Sabía que le caía bien al doctor Hunter. Lo que no sabía con tanta seguridad era si él había visto en mí madera de cirujano, a pesar de los indicios que yo tenía al respecto. Mi temor oculto era que en realidad no se hubiese dado cuenta, de que simplemente me hubiera aceptado en sus cursos para hacerle un favor al señor Fielding y eso acabara saliendo a la superficie como el fiambre de un hombre ahogado.
Me acordé de cuando mi padre me había dicho que no podría ingresar en la universidad porque me sentía indispuesto con demasiada frecuencia. Recordé la primera de las clases de anatomía, cuando me había sentado frente al doctor Hunter, tan embelesado que si él hubiera afirmado que el sol era la luna yo le habría dado la razón, y se había embarcado en una descripción detallada de las cualidades personales que consideraba necesarias en todo cirujano. En mi recuerdo podía oír su voz con tanta claridad como si me lo estuviera contando al oído en ese momento:
—Debe poseer un carácter decidido e imparcial, una mano firme y un ojo perspicaz, mientras que su mente debe ser ágil y racional. Y es que, caballeros, no pueden cometerse errores, puesto que la vida del paciente depende del cuidado que pongamos en nuestra práctica y la vida es algo demasiado precioso para confiarla a un charlatán o a un necio. Un cirujano debe ser, por encima de todo, un hombre de mens sana.
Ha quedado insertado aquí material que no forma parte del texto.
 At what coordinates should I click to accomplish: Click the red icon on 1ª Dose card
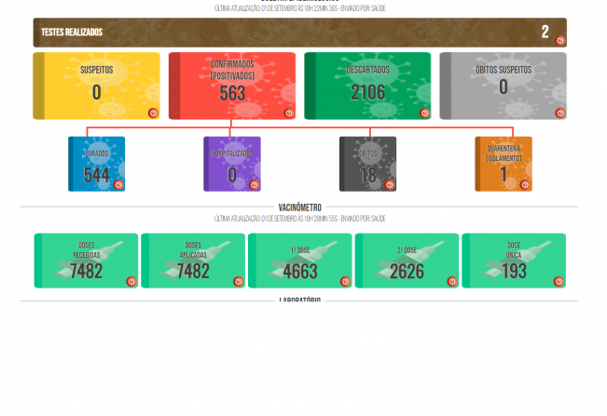[345, 281]
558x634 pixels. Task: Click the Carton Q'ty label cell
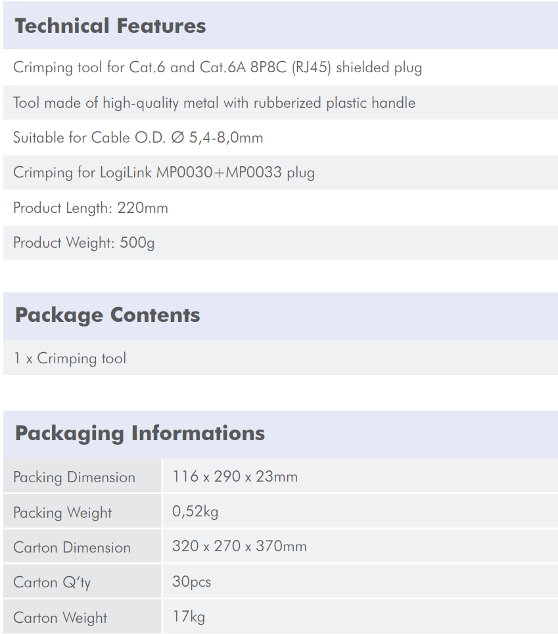click(83, 581)
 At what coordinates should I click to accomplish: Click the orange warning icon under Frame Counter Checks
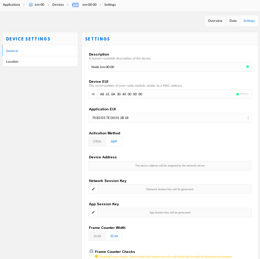pyautogui.click(x=96, y=256)
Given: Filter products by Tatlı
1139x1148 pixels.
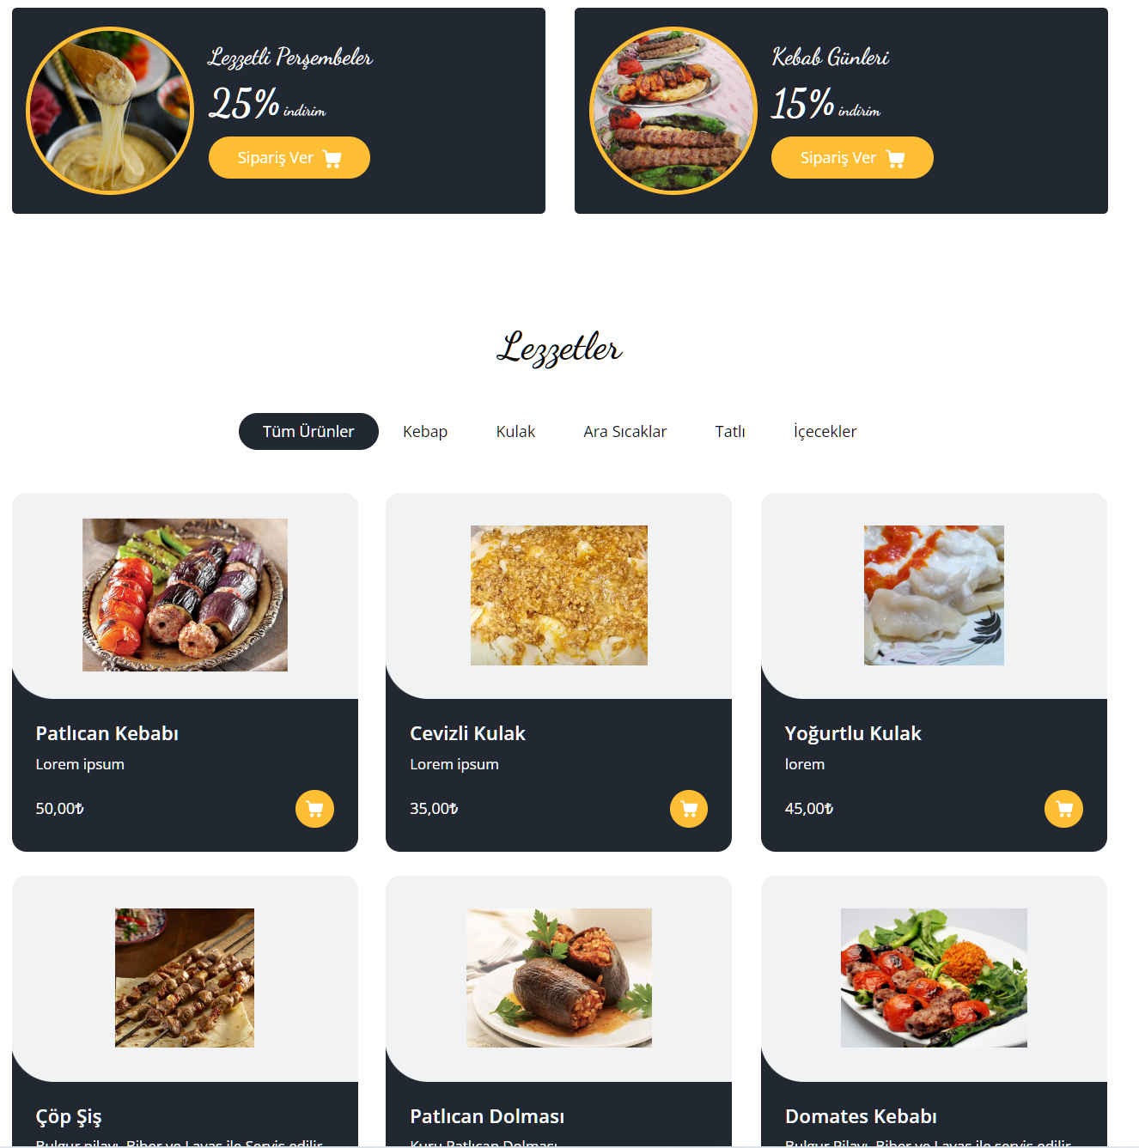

A pesar de todas las calumnias que nuestros enemigos puedan lanzar sobre nuestra profesión, no somos monstruos, ni un organismo formado por hombres locos.
El miedo me provocó una punzada en las vísceras. Caí sin aliento sobre mi cama y me llevé las manos, que me temblaban con cada latido del corazón, al estómago. ¿Qué sucedería, pensé, si he demostrado alguna forma de inconstancia, algún defecto que a los ojos del doctor Hunter me invalide para desempeñar la profesión médica? Por favor, Dios mío, soy un hombre racional. Que no detecte carencias en mí.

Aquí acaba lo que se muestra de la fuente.